━━ Material shown

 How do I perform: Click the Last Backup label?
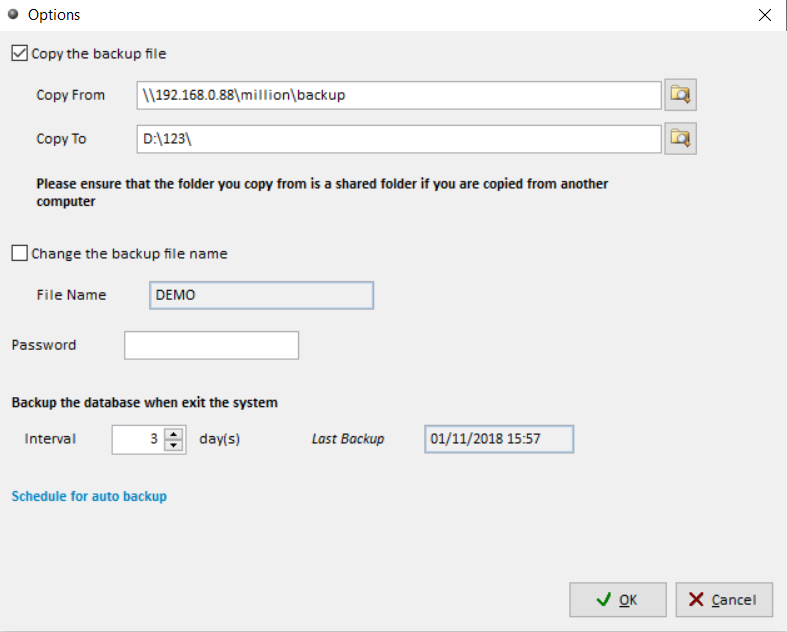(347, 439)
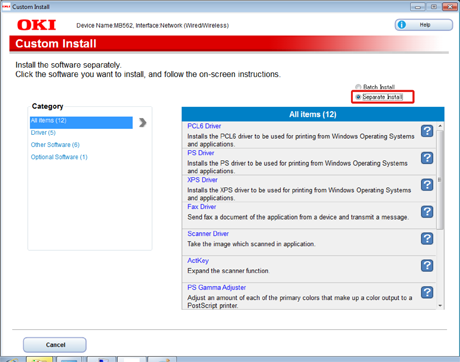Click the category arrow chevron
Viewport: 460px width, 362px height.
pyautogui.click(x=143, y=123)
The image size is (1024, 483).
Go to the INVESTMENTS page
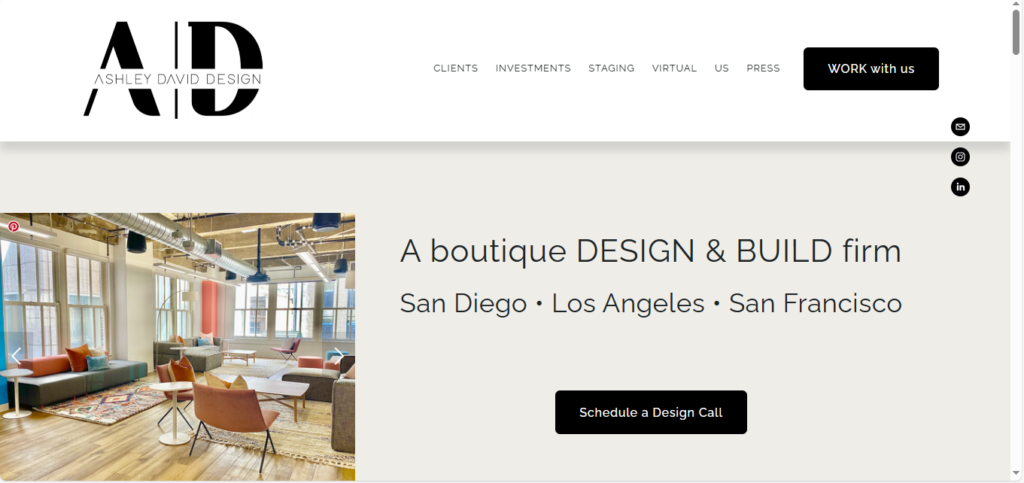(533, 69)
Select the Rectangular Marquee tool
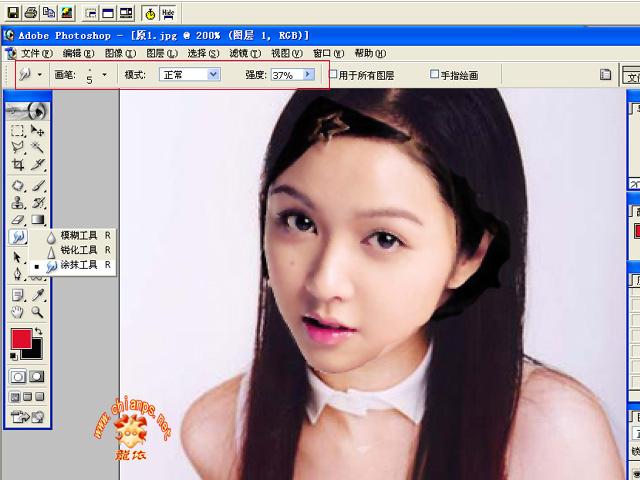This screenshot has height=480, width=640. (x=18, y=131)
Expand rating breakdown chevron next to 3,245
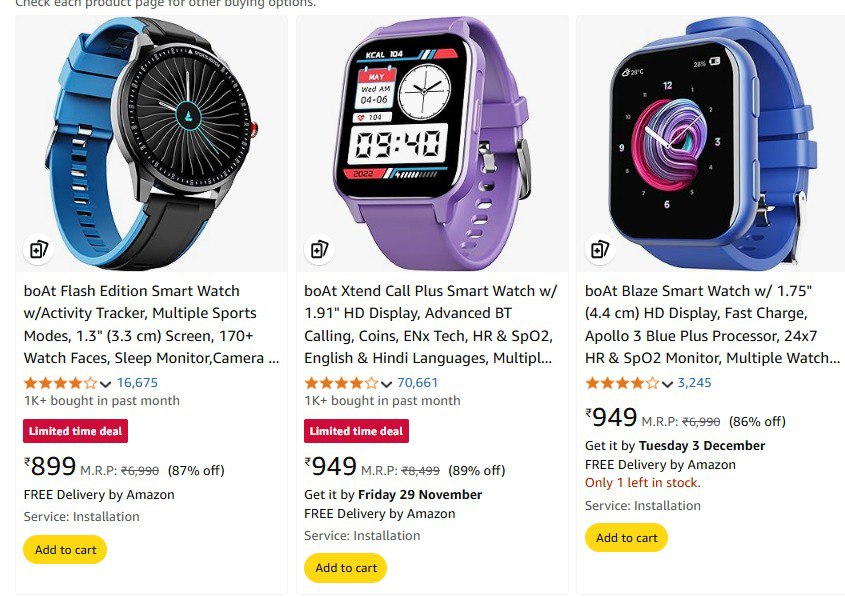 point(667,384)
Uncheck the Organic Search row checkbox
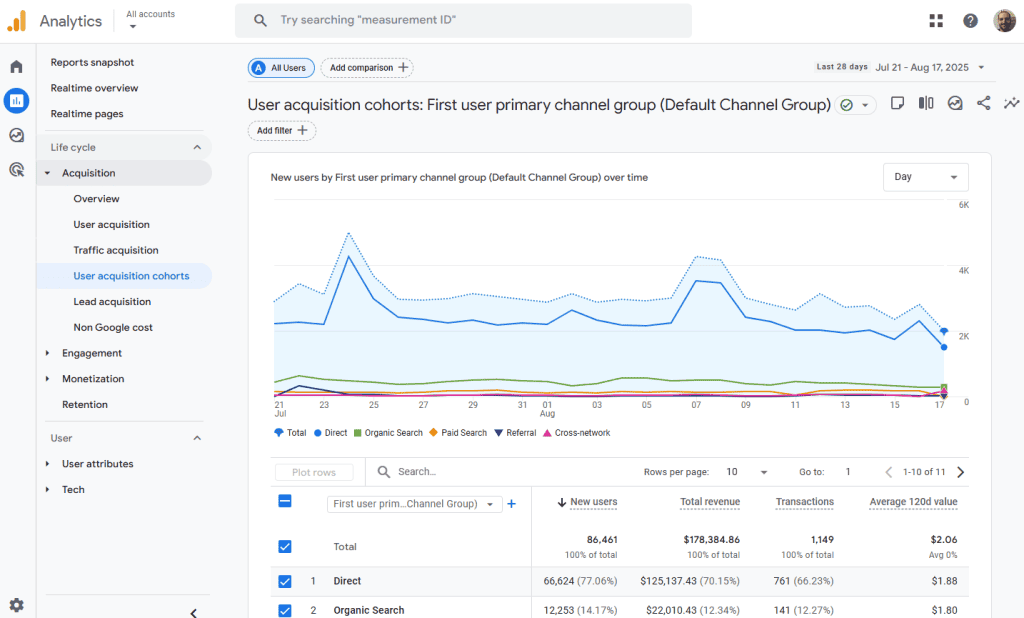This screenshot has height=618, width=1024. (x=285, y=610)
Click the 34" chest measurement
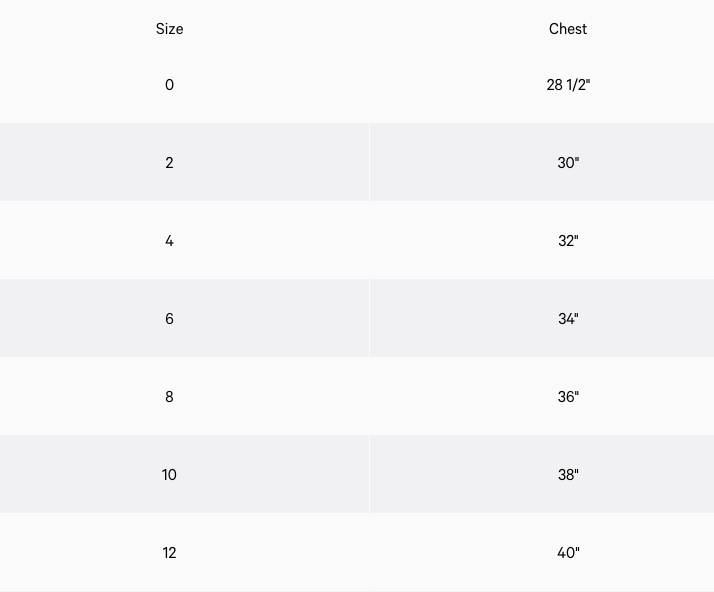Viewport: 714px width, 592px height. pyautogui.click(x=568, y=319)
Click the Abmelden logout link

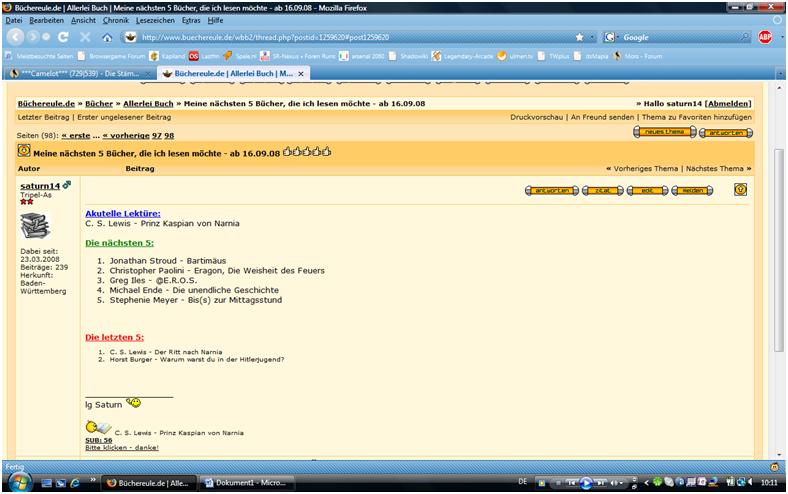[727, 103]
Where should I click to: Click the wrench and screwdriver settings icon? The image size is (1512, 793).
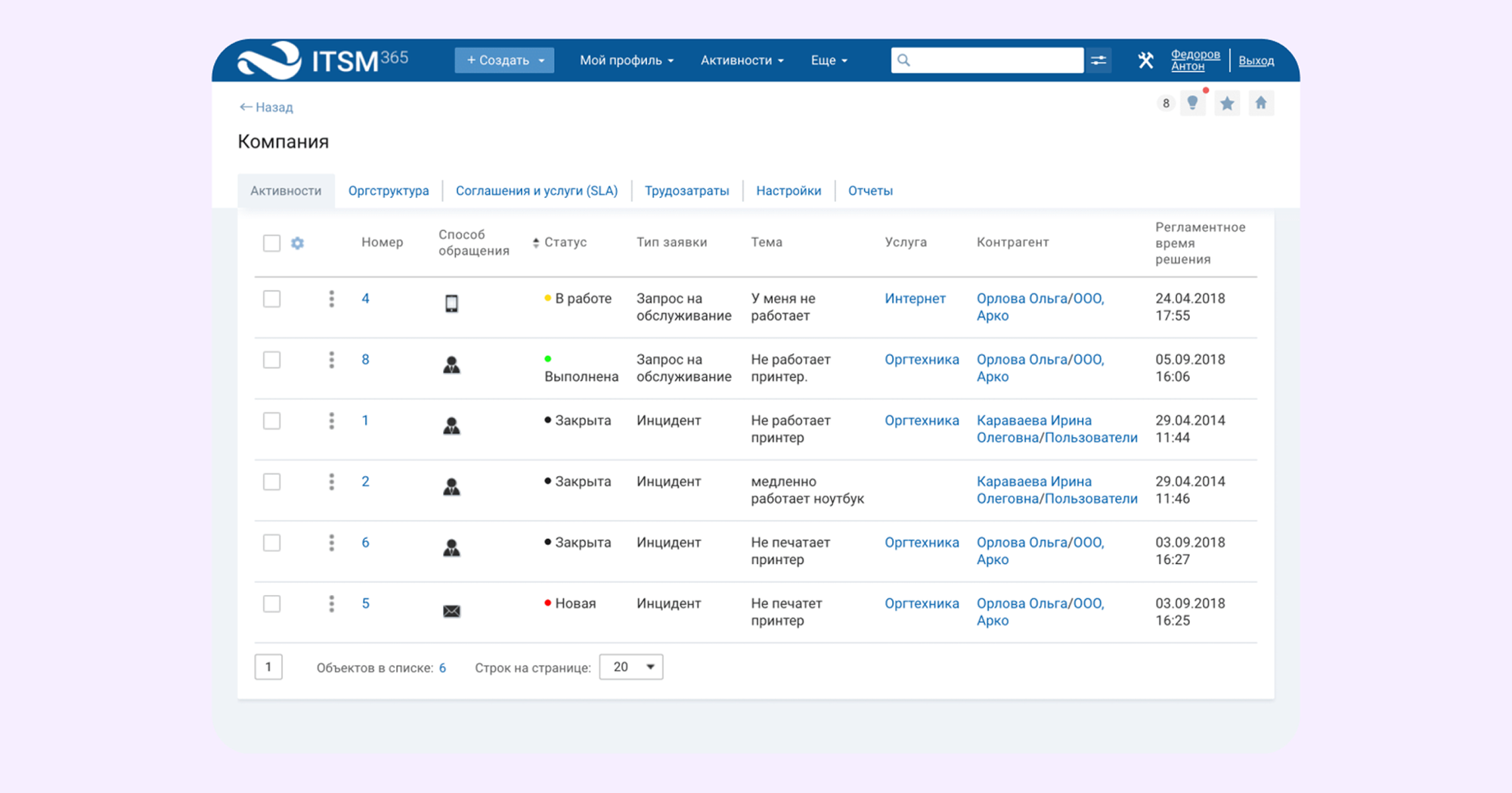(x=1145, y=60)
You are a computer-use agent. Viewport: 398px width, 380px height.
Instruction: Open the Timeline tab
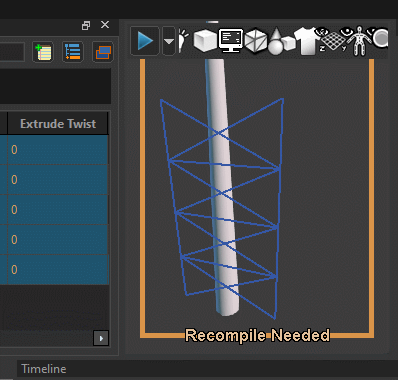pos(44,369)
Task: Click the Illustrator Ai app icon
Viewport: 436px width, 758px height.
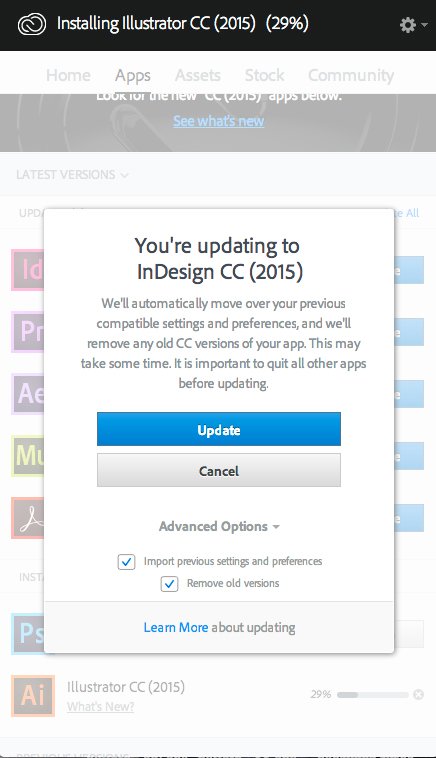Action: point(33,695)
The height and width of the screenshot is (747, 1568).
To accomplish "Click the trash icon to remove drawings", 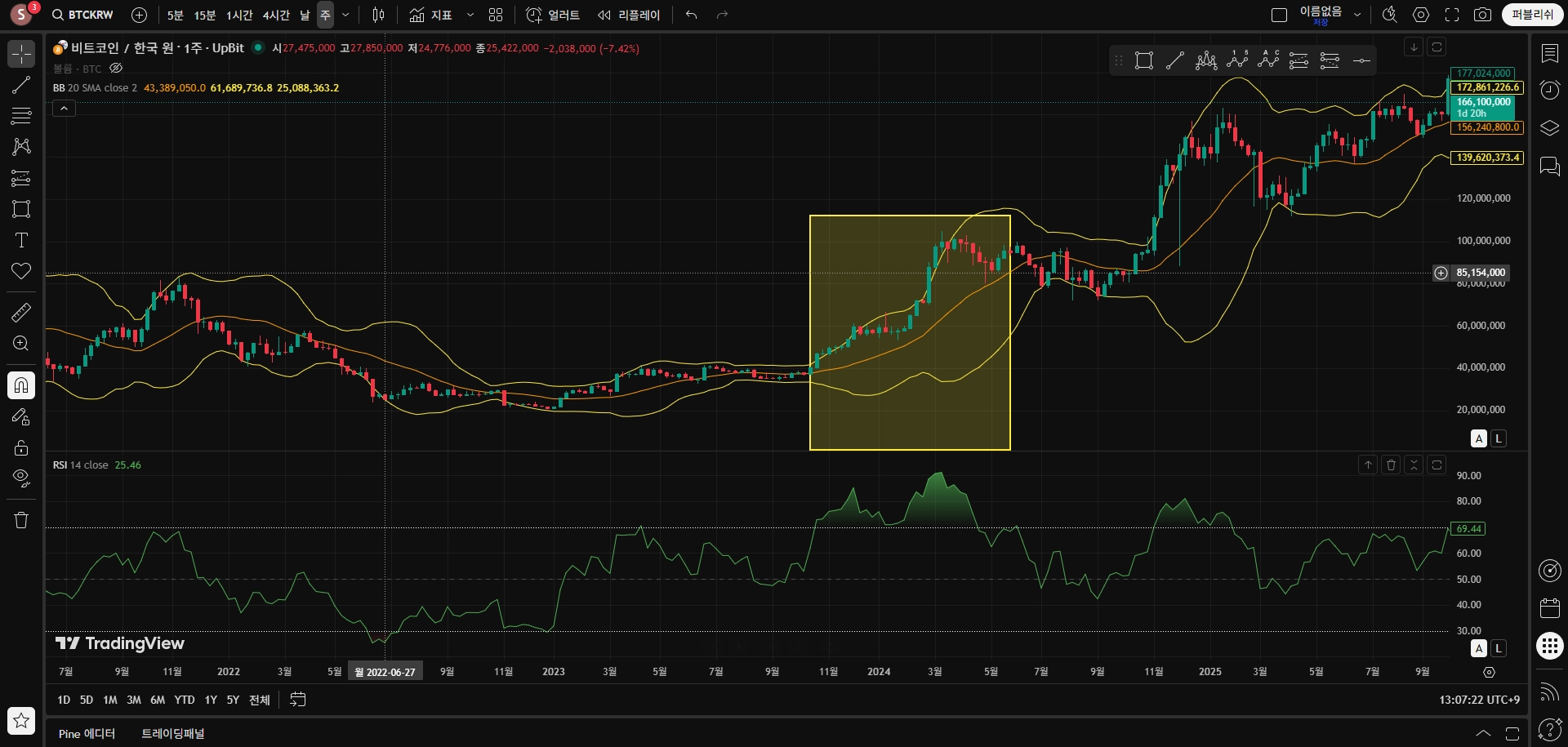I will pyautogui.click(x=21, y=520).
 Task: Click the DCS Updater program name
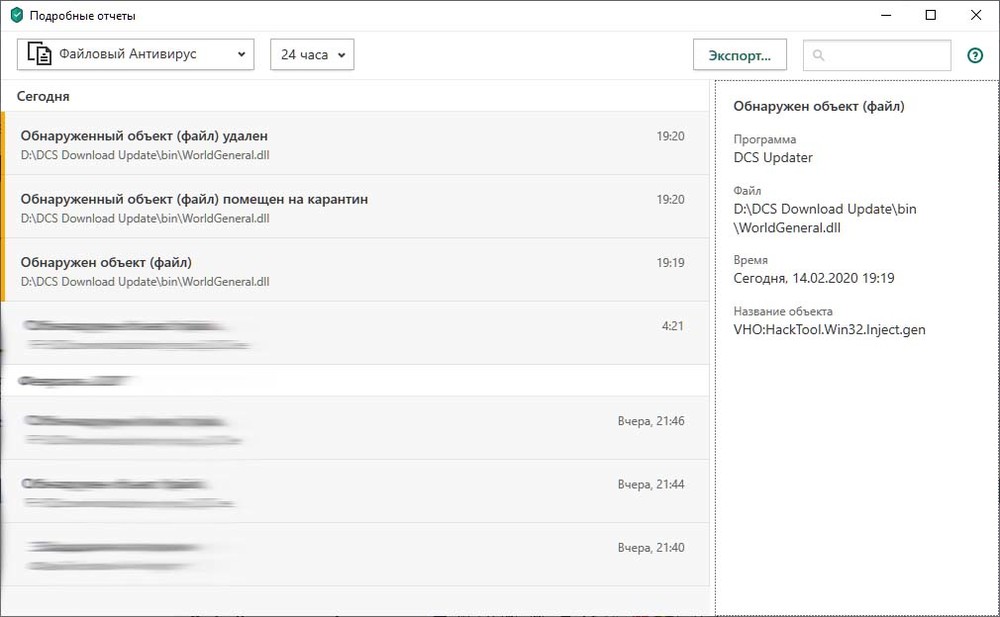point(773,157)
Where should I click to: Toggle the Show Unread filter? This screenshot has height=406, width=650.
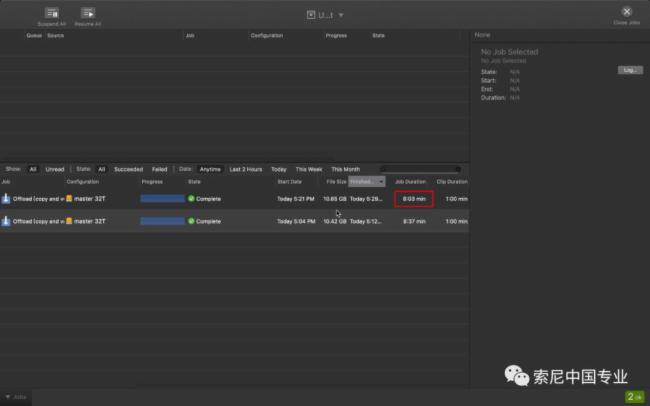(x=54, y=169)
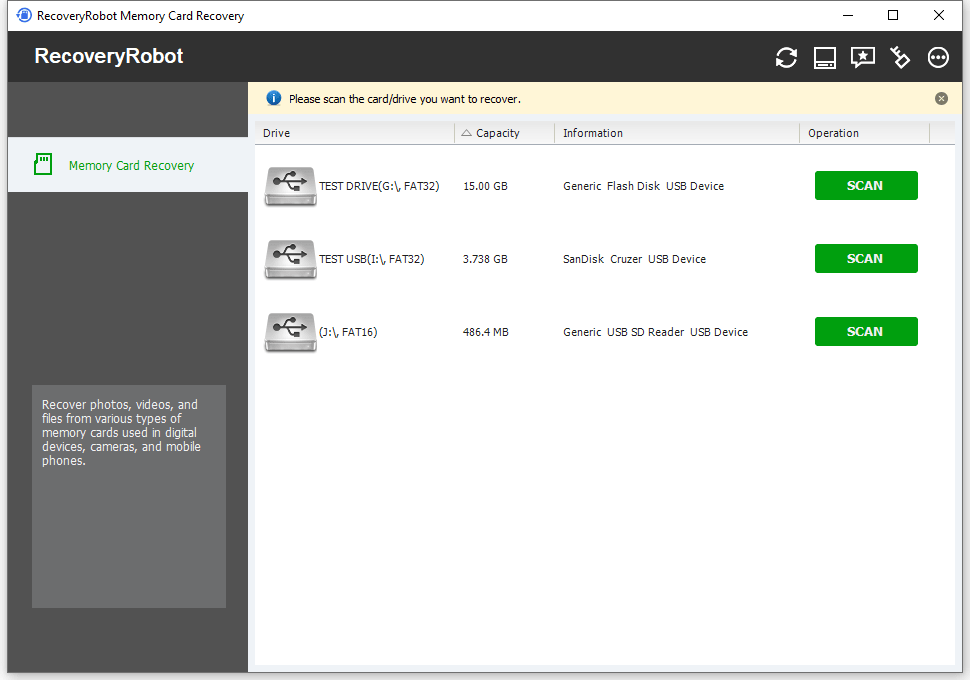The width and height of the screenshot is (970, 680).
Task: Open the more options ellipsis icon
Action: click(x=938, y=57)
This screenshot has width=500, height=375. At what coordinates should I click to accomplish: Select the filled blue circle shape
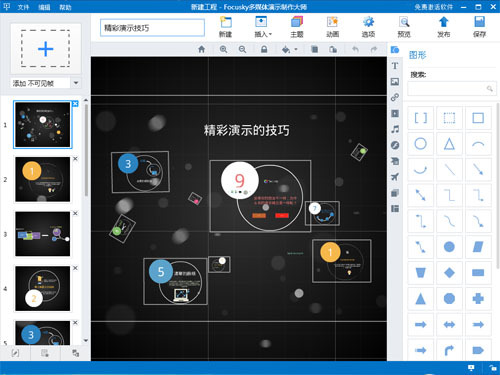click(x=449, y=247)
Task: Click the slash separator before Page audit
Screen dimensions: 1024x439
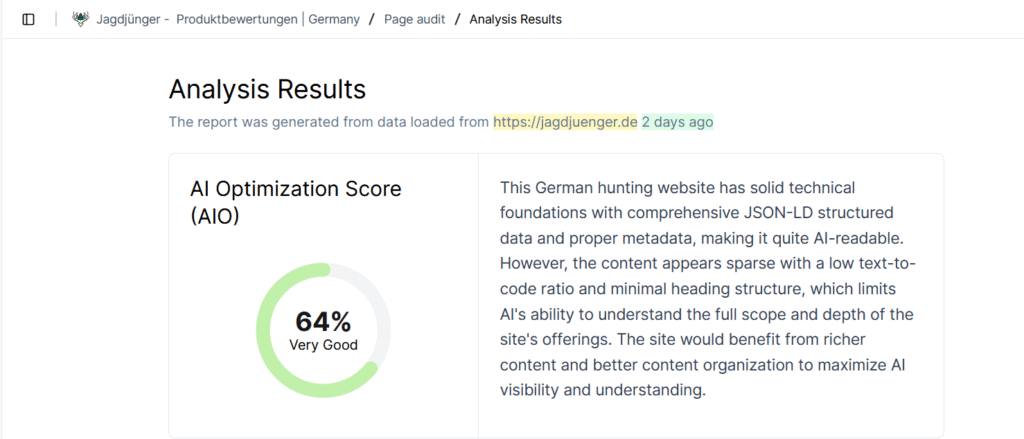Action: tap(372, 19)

━━━━

### Goal of the exercise:
Pictures stay out. Repeat only the lines from the beginning of the data through the line that has "The height and".

### Worked solution:
 How do I perform: Click the Last Backup label?
(347, 439)
Click the category arrow chevron
Viewport: 460px width, 362px height.
pyautogui.click(x=143, y=123)
The image size is (1024, 483).
Go to the INVESTMENTS page
(533, 69)
Select the Rectangular Marquee tool
This screenshot has height=480, width=640. (x=18, y=131)
Expand rating breakdown chevron next to 3,245
 point(667,384)
Uncheck the Organic Search row checkbox
This screenshot has height=618, width=1024. (x=285, y=610)
Click the 34" chest measurement
Viewport: 714px width, 592px height. pyautogui.click(x=568, y=319)
Click the Abmelden logout link

[727, 103]
Where should I click to: Click the wrench and screwdriver settings icon? The image size is (1512, 793).
(x=1145, y=60)
You are a computer-use agent. Viewport: 398px width, 380px height.
Instruction: Open the Timeline tab
pos(44,369)
Task: Click the Illustrator Ai app icon
Viewport: 436px width, 758px height.
Action: point(33,695)
The height and width of the screenshot is (747, 1568).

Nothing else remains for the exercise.